Weekly rhythm: Monday, review the previous week's quality metrics dashboard — faithfulness trend, error rate, P95 latency. Wednesday, process the failure log: review thumbs-down events, write correct answers, promote to golden set with near-duplicate check, rerun eval harness. Friday, ship any pending fixes that passed CI and eval. Monthly: run a red-team exercise (30 minutes, 5 attack categories), review and tighten SLO targets, audit alert thresholds for false-positive rate. After every P1/P2 incident: blameless postmortem within 48 hours, action items with owners and due dates, new golden set rows added before the postmortem is closed. This rhythm compounds — the golden set grows, alerts improve, and the eval harness catches more regressions over time.
🩹 Weak Spots Tracker
Use this table during your review session.

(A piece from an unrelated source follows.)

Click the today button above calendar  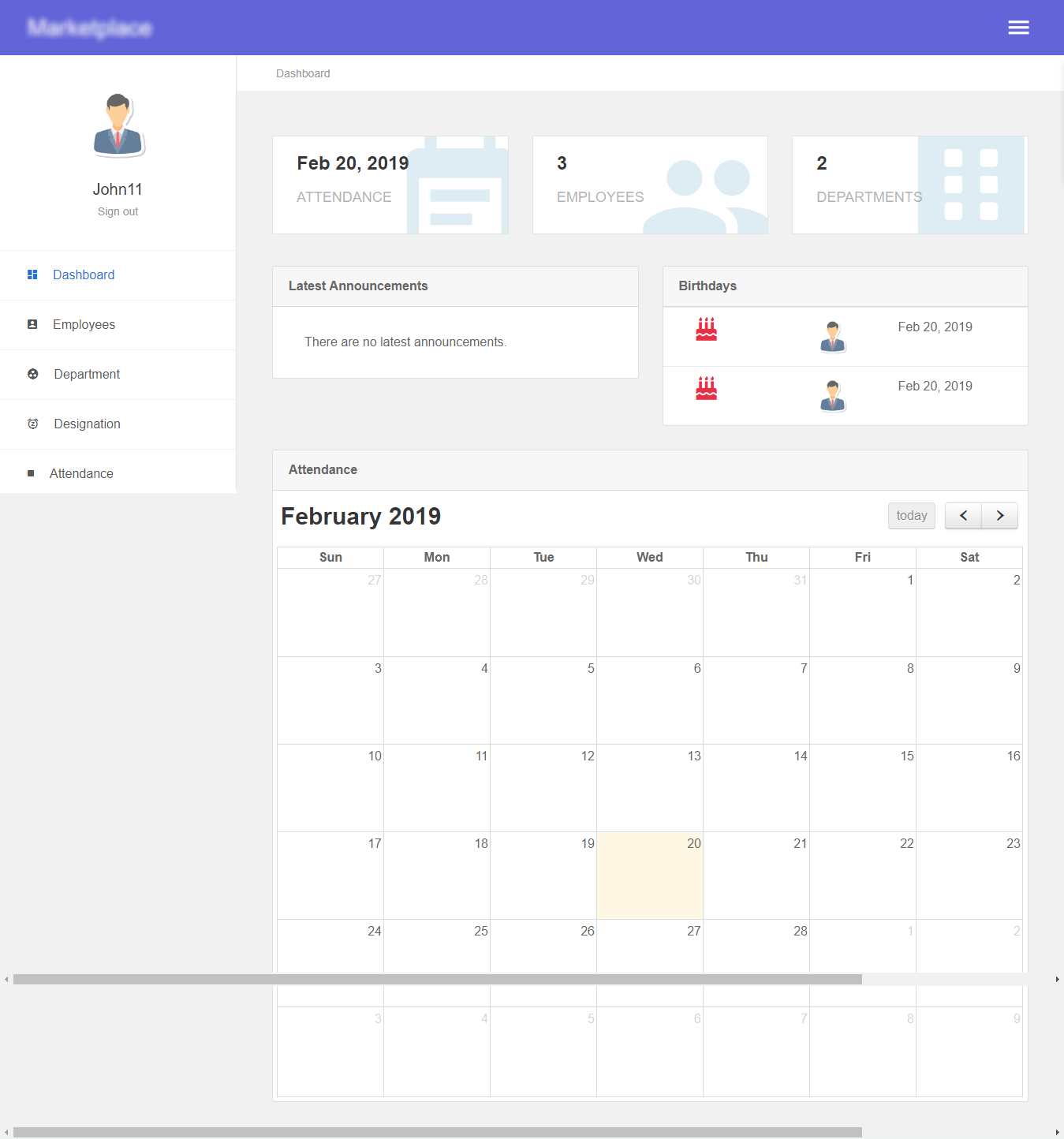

Mark any concept you could not explain confidently, then revisit the source article.
| Concept | Confidence (1–5) | Source article | Notes |
|---|---|---|---|
| RAG metrics (all four) | Day 15 | ||
| LLM-as-judge calibration | Day 15 | ||
| Slice-based eval | Day 15 | ||
| Eval harness design | Day 16 | ||
| Prompt regression testing | Day 16 | ||
| CI/CD gate / exit codes | Day 16 | ||
| Trace and span tree | Day 17 | ||
| LangSmith vs Langfuse vs Phoenix | Day 17 | ||
| Alert thresholds (5 metrics) | Day 17 | ||
| Prompt injection defence | Day 18 | ||
| Input guardrail layering | Day 18 | ||
| Presidio PII redaction | Day 18 | ||
| SLO vs SLA | Day 19 | ||
| vLLM vs TGI tradeoffs | Day 19 | ||
| Semantic cache vs exact-match | Day 19 | ||
| Blameless postmortem | Day 20 | ||
| LLM failure taxonomy (6 types) | Day 20 | ||
| A/B test design for prompts | Day 20 | ||
| Feedback loop → golden set | Day 20 | ||
| Continuous improvement loop | Day 20 |
Scoring guide: 5 = can explain fluently without notes, 4 = can explain with minor hesitation, 3 = partial explanation, 2 = vague, 1 = cannot explain. Target: all concepts at 4+ before Week 4.